CHP’liler, kadın cinayetlerini protesto etmek isterken Marmara Üniversitesi Göztepe Kampüsü önünde gözaltına alınan gençlerin götürüldüğü Vatan Caddesi’ndeki emniyet binası önünde gelişmeleri takip etti.
Aralarında, CHP Genel Başkan Yardımcısı Pınar Uzun Okakın, CHP İstanbul İl Başkanı Özgür Çelik ve CHP CHP İstanbul İl Gençlik Kolları Başkanı Erdem Kara’nın da bulunduğu CHP’liler, “Gözaltına alınan arkadaşlarımızın yanındayız. Özgürlüklerine kavuşuncaya kadar sürecin takipçisi olacağız”mesajı verdi.
İkbal Uzuner ve Ayşenur Halil’in katledilmesi 3 gündür yurdun dört bir tarafından eylemlerle protesto edilirken dün akşam saatlerinde Marmara Üniversitesi Göztepe Kampüsü önündeki eylem polis müdahalesi ile karşılaştı. Polis protestocu gençleri abluka altına alırken “Kadınlara değil katillere barikat”, “Kadınlar ölürken polis neredeydi” şeklinde sloganlar atıldı. Polis gençlerden 5’ini gözaltına alıp Vatan Caddesi’ndeki emniyet müdürlüğü binasına götürdü.
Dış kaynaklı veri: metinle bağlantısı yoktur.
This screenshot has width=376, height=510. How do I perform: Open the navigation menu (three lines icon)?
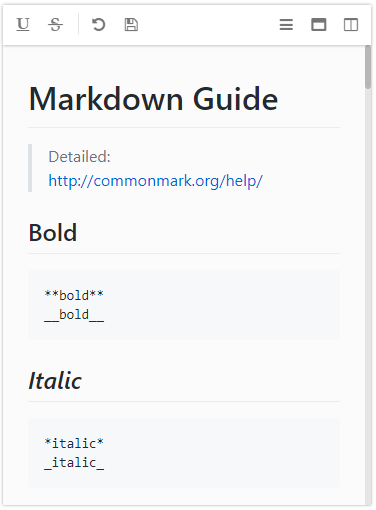[x=286, y=25]
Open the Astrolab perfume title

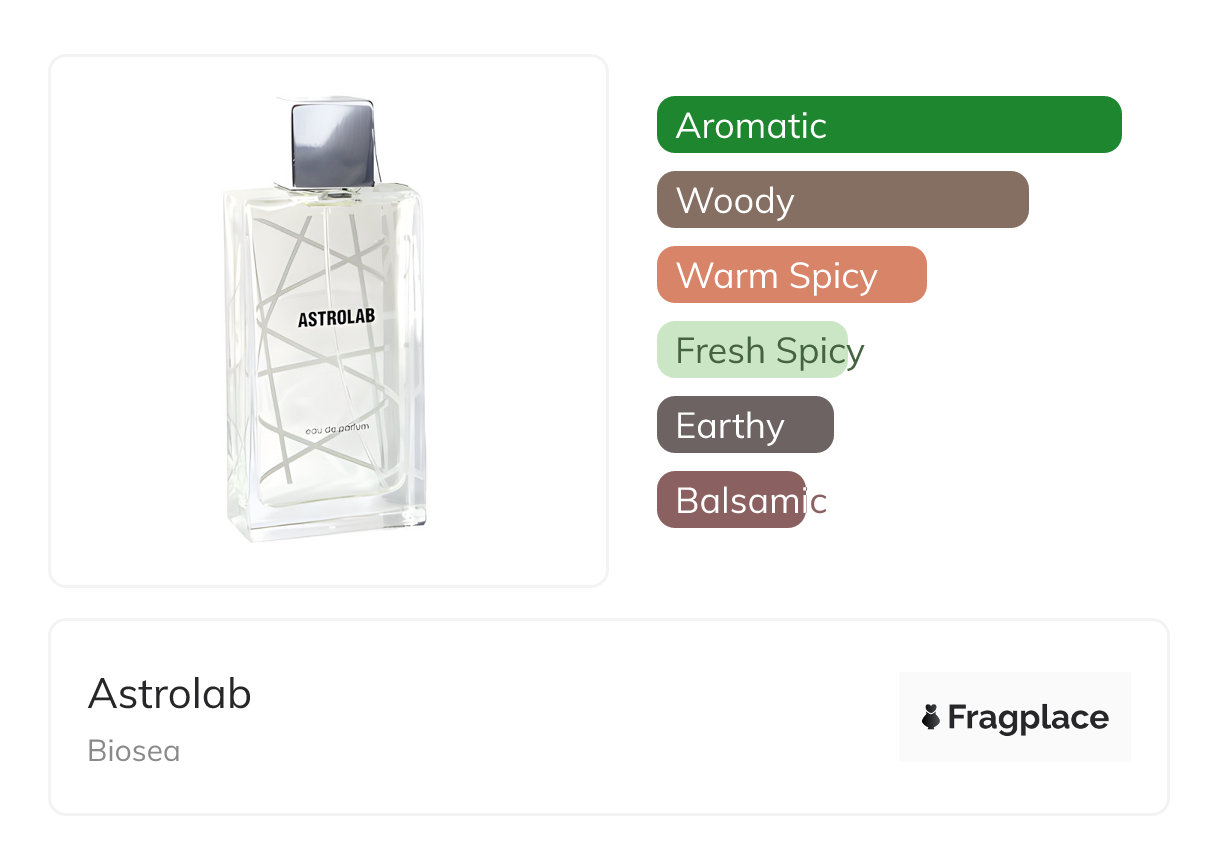[x=169, y=693]
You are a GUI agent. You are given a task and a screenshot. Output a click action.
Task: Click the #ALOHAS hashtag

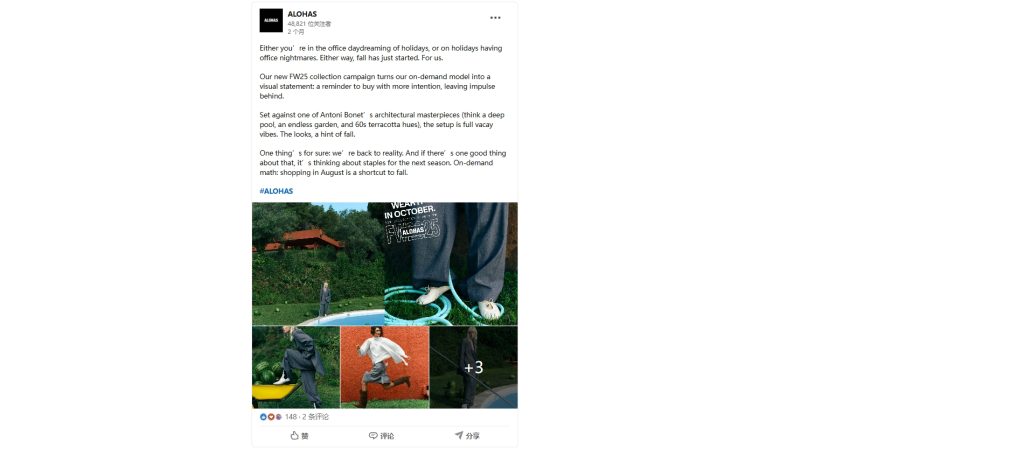click(276, 191)
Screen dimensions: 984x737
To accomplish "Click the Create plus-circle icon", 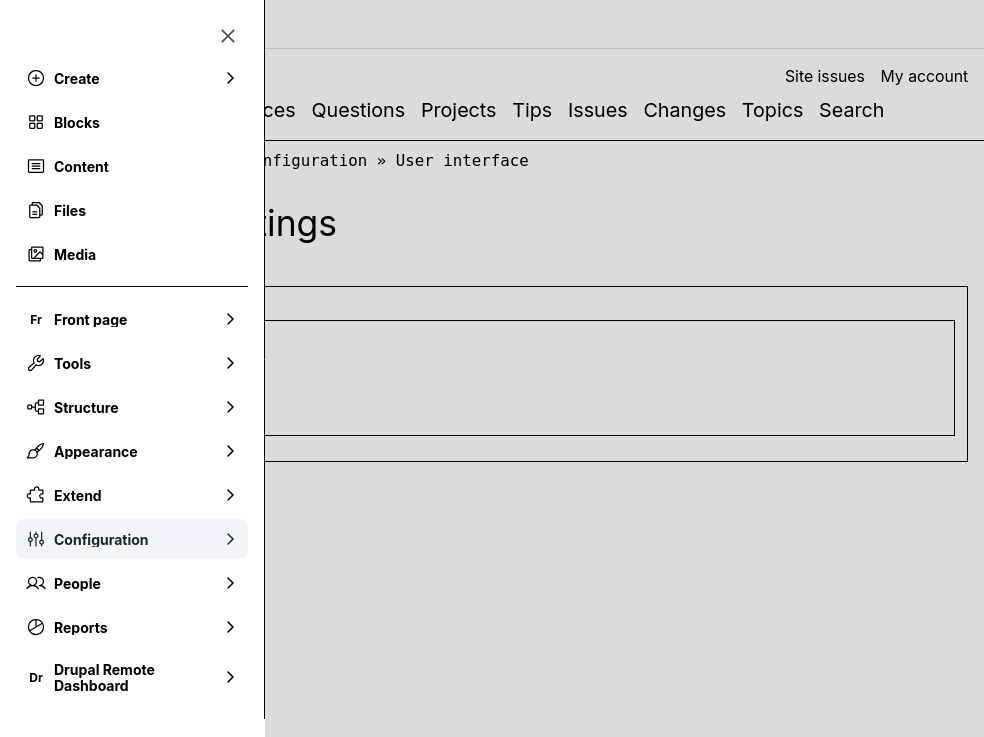I will tap(36, 78).
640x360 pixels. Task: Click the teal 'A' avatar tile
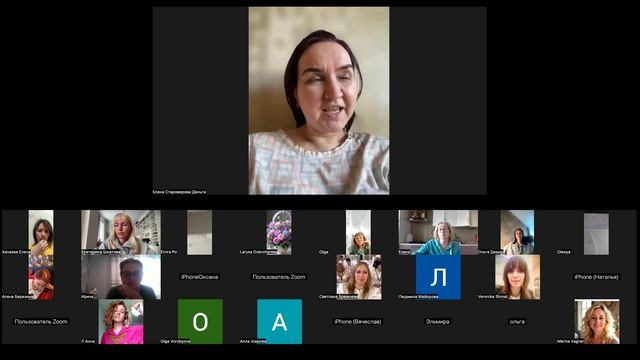(280, 322)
CHP’liler Vatan Emniyet’e gitti
Gelişme üzerine aralarında, CHP Genel Başkan Yardımcısı Pınar Uzun Okakın, CHP İstanbul İl Başkanı Özgür Çelik ve CHP İstanbul İl Gençlik Kolları Başkanı Erdem Kara’nın da bulunduğu CHP’liler, İstanbul Emniyet Müdürlüğü Vatan Caddesi Yerleşkesi önüne gitti. “Gözaltına alınan arkadaşlarımızın yanındayız. Özgürlüklerine kavuşuncaya kadar sürecin takipçisi olacağız” mesajı veren CHP’lilere avukatlar da eşlik etti. Gözaltındaki gençlerin sabah Kartal Adliyesi’ne savcılığa çıkarılacağını açıkladı.
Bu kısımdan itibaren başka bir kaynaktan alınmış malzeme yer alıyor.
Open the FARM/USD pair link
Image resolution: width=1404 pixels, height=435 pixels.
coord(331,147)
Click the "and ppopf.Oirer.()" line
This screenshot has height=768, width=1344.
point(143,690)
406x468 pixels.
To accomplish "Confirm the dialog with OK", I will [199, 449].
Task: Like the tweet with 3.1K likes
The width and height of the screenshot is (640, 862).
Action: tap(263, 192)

Gözaltılara ilişkin emniyet müdürlüğü önünden ANKA Haber Ajansı’na bir açıklama yapan CHP Genel Başkan Yardımcısı Pınar Uzun Okakın, “Bu ülkede kadınlar vahşice katledilirken, konforlu köşelerine sinip sessizce seyredenlerin gücü öğrencilere yetti sanılmasın diye buradayız! Canileri ve canilerin yarattığı vahşeti dillendirirsek ‘bu işin ucu döner dolaşır bizi bulur’ kaygısıyla gündemin değişmesi için sinsice pusuya yatanlara karşı buradayız.” dedi. Okakın şöyle devam etti:
“Özgürlüklerin kalesi olması için mücadele ettiğimiz üniversitelerin önünde…”
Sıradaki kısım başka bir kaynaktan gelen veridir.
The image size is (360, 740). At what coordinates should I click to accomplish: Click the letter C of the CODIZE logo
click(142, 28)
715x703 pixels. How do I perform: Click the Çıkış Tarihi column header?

“Yalnızca kadınları değil, şiddetin hedefinde olan herkesi koruma altına alan İstanbul Sözleşmesi’ni karalayıp şeytanlaştırarak, toplumsallaşan şiddet olgusunun erken evresinde önleyici, koruyucu, caydırıcı yaptırımları olan bir metinden köşe bucak kaçanlara karşı Vatan Emniyet’teyiz. Biz bir gece vakti buraya, suçluların gözaltına alınması gereken emniyet kurumunun önüne, özgürlüklerin kalesi olması için mücadele ettiğimiz üniversitelerin önünde, kadına karşı şiddetle mücadele pratiğini bilfiil uygularken derdest edilen kardeşlerimizi almaya geldik. Çeyrek asırlık iktidarları boyunca kadına yönelik şiddeti kadın düşmanı söylemleriyle, eylemleriyle, karar ve politikalarıyla besleyen AKP’den hesap sormaya geldik. Kadına yönelik şiddetle ve faillerle değil, kadına yönelik şiddete karşı mücadele eden metinlerle, kişilerle ve kurumlarla mücadele eden ahmaklardan, tüm ezilenlerin ve yok sayılanların hakkını almaya geldik.
Okakın: Korku içinde yaşamaya mahkûm ettikleri kadınlara yenilecekler
Biz buradan 5 kardeşimizi alacağız, onlar ayıplarıyla baş başa kalacaklar. Biz buradan 5 kardeşimizi alacağız, onlar, emniyetin kadına karşı şiddetle mücadelesini soğutan, şiddetin karşısında olan gençleri zapturapt altına almayı tercih edenler olarak anılacaklar. Hayat gailesi içinde toplumsal meselelere eğilen gençlerin ödediği bedele yenilecekler. Korku içinde yaşamaya mahkûm ettikleri kadınlara yenilecekler.”